(Problem details) Could you set down, word for word, the stretch of the entries below from the line containing "Given: Open the volume speaker control" through the line containing "The height and"? Leave the pictures out of your answer.

----- Data supplied

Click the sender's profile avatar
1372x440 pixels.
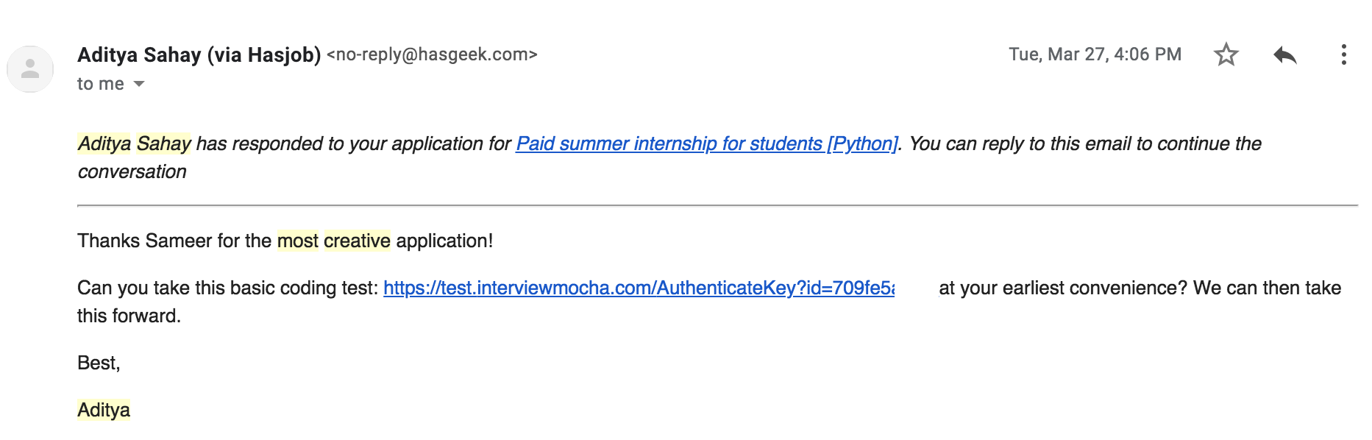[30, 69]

----------
----- Data supplied

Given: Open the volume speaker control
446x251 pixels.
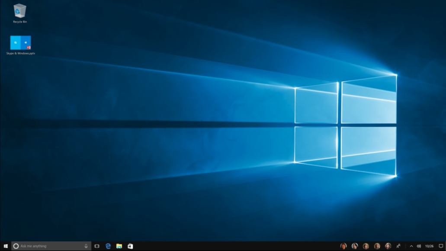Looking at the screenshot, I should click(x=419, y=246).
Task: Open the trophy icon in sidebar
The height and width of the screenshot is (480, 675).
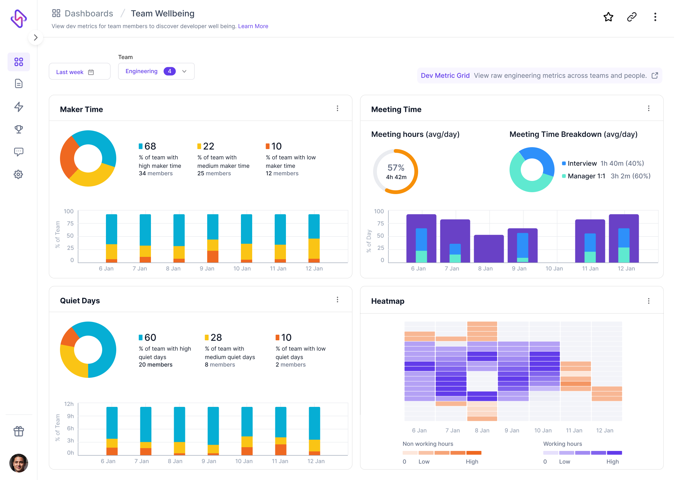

----------
----- Data supplied

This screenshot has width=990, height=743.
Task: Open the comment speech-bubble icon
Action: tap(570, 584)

----------

(The solution)
Given: Open the volume speaker control
446x251 pixels.
Looking at the screenshot, I should click(x=419, y=246).
Task: Open the trophy icon in sidebar
The height and width of the screenshot is (480, 675).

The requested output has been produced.